(RNS) The recent outrage over a video allegedly showing U.S. Marines urinating on dead Taliban fighters provided Americans with a disturbing reminder that war can reduce men to revenge-seeking brutality that defies human norms.

It’s nothing new: the desecration of enemy soldiers during the Civil War, of Japanese during World War II and North Vietnamese fighters during the Vietnam War, and Iraqis and Afghans in the most recent conflicts, is well-documented.

It obviously makes people squeamish — but why?

Desecrating enemy dead is not always a vengeful impulse, and in some cultures even has a religious component. At the same time, disgust at the desecration of the dead is not always a simple case of demanding respect for a fallen human being, but also carries religious implications, even on one’s journey in the afterlife.  

“Virtually all religions have reverence for the dead. Different religions, especially the monotheistic faiths, don’t accept any desecration of their own dead, or the enemy’s dead,” said Carl Raschke, a religious studies professor at the University of Denver.

For example, Muslims believe that after death their bodies will slowly disintegrate, except the tailbone, which on the Day of Resurrection will regenerate into the complete human being. For that reason, most Muslims reject cremation because it destroys the tailbone, making resurrection impossible.   

Still others believe the resurrected body will appear as it did at the moment of death, and for that reason they fear and condemn desecration of the dead.

Within Islam, desecration of enemy war dead was forbidden by the Prophet Muhammad himself. When warriors mutilated dead Muslim soldiers during one battle, Muhammad commanded his soldiers not to do the same. At another battle, the pagan army offered to pay Muslims for the return of one of their famed warriors. Muhammad responded, “I do not sell dead bodies. You can take away the corpse of your fallen comrade.”

“It’s considered a sin and a crime,” said Imam Muzammil Siddiqi, chairman of the North American Fiqh Council, which interprets Islamic law.

Respect for the dead has been a core teaching within Christianity, in part because of belief in bodily resurrection.
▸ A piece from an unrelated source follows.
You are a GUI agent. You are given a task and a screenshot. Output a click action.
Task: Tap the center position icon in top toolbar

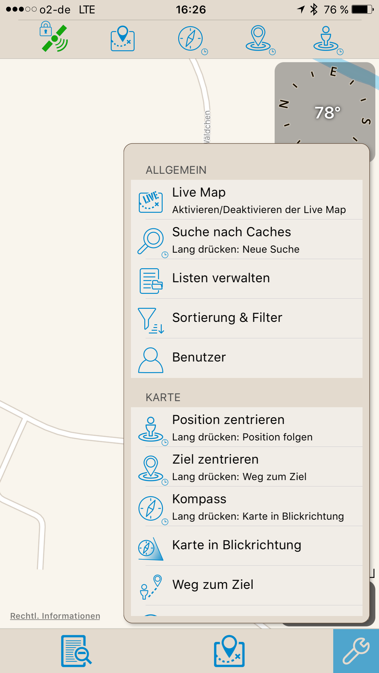pyautogui.click(x=327, y=39)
Christian churches have softened on cremation in recent years as the practice becomes more popular.

“The bodies of the dead must be treated with respect and charity, in faith and hope of the Resurrection,” the Catechism of the Catholic Church teaches. “The burial of the dead is a corporal act of mercy; it honors the children of God, who are temples of the Holy Spirit.”

Hindus believe that the soul, or Atman, leaves the body at the moment of death, starting a journey to the next life. The condition of the body has no impact upon the soul’s journey or its ultimate destiny, but a dead person has to be properly cremated under specific funeral rites if the departed soul is to have a peaceful journey to the next life.

“It is believed that if the dead body is not properly cremated, the journey of that soul is disrupted or becomes difficult,” said Dileep Thatte, founder of the Seven Stars of Hinduism, a nonprofit group in Chicago that educates people about Hinduism.

“The rites and the treatment which the body undergoes have bearing on the nature of the journey the soul encounters.”

For that reason, while Hindu scriptures don’t speak of desecration, Hindus condemn the practice. “There is nothing whatsoever in the Vedic literature that promotes desecration of war dead,” explained Bhupender Gupta, a Hindu priest in Cary, N.C. “These are humans, brethren, who performed their duties as commanded.”

Religious belief is also behind the act of scalping, which was practiced by some Native American warriors, who believed that a disfigured body would not be allowed to enter the afterlife.

“A battle was viewed as much a spiritual contest as it was a physical contest,” said Raschke.

Zulu warriors were famous for disemboweling their foes, but not out of revenge or brutality. Rather, Zulus believed that a bloating decomposing body signified spirits trying to escape the corpse. If they did not release the spirits of their victims, Zulus believed that they would suffer the same fate.

Within Judaism, mutilating a dead body — even through an autopsy — is also strictly forbidden.

Nancy Sherman, a philosophy professor at Georgetown University who specializes in war ethics, ventured a guess as to why people worry about human remains.

“I suspect it is simply because the living return to us,” she wrote in a CNN.com commentary about the return of dead soldiers’ bodies to their loved ones. “And we want something of that for our dead, so that we can mark an honorable passage from this world.”

The various military branches all follow the same written guidelines on how personnel are to conduct themselves, including how to handle enemy dead. 

“Desecration is not tolerated in any way, shape or form,” said Lt. Col. Joe Kloppel, a U.S. Marine Corps spokesman. While there is no way to ensure that Marines read or practice the prohibition against desecration, Kloppel said, “it’s made very clear to Marines at various levels what’s right and what’s wrong.”